Each presenter is a distinguished teacher, scholar, activist and administrator. Cole—recently retired director of the Smithsonian Institution’s National Museum of African Art and former president of Spelman and Bennett colleges—is a senior consulting fellow of The Andrew W. Mellon Foundation and a principal consultant with Cook Ross. Giddings is the Elizabeth A. Woodson 1922 Professor of Africana Studies at Smith College. Guy-Sheftall is on the faculty of Spelman, where she is the Anna Julia Cooper Professor of Women’s Studies and founding director of the Women’s Research and Resource Center (WRRC). 

Free and open to the public, the event includes a reception, book sale and author book signing. For more information, contact the Syracuse University Humanities Center in the College of Arts and Sciences (A&S) at 315.443.7192, or visit humcenter.syr.edu.

The event is co-presented by the Maxwell School of Citizenship and Public Affairs, with a generous gift from University Trustee Christine Larsen G’84, and the new University-wide Council on Diversity and Inclusion.

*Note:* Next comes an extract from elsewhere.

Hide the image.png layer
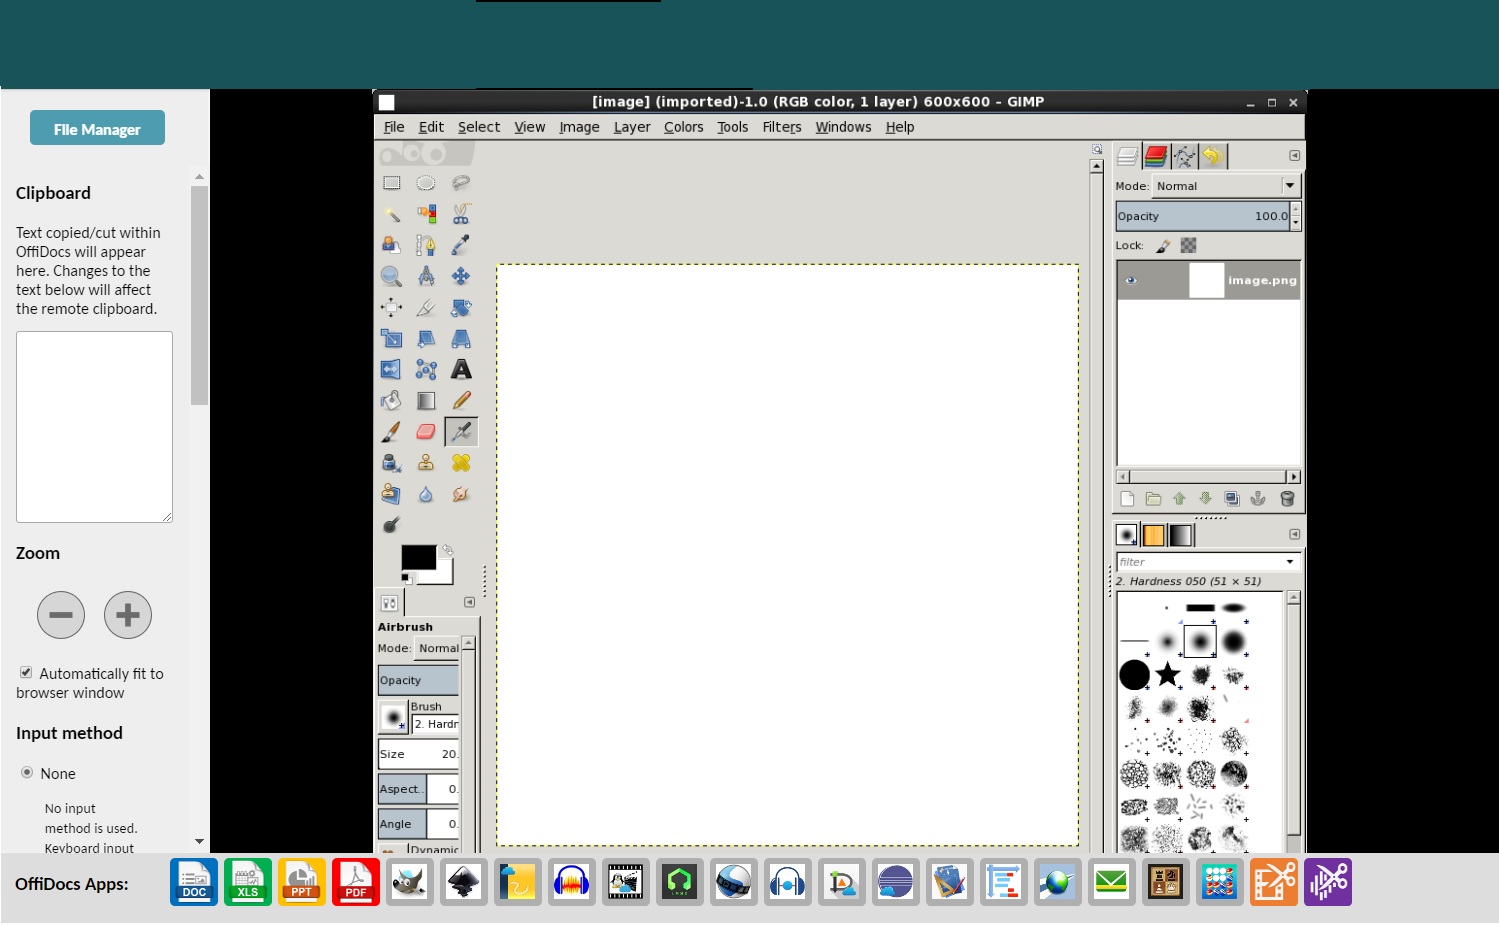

Additional support comes from the Department of African American Studies (A&S); the College of Arts and Sciences; the Department of History (Maxwell); the Newhouse School of Communications; the Office of Equal Opportunity, Inclusion and Resolution Services (Syracuse); the Office of Multicultural Affairs (Syracuse); the Department of Political Sciences (Maxwell); the Department of Public Administration and Public Affairs (Maxwell); the School of Education; the Department of Sociology (Maxwell); and the Department of Women’s & Gender Studies (A&S).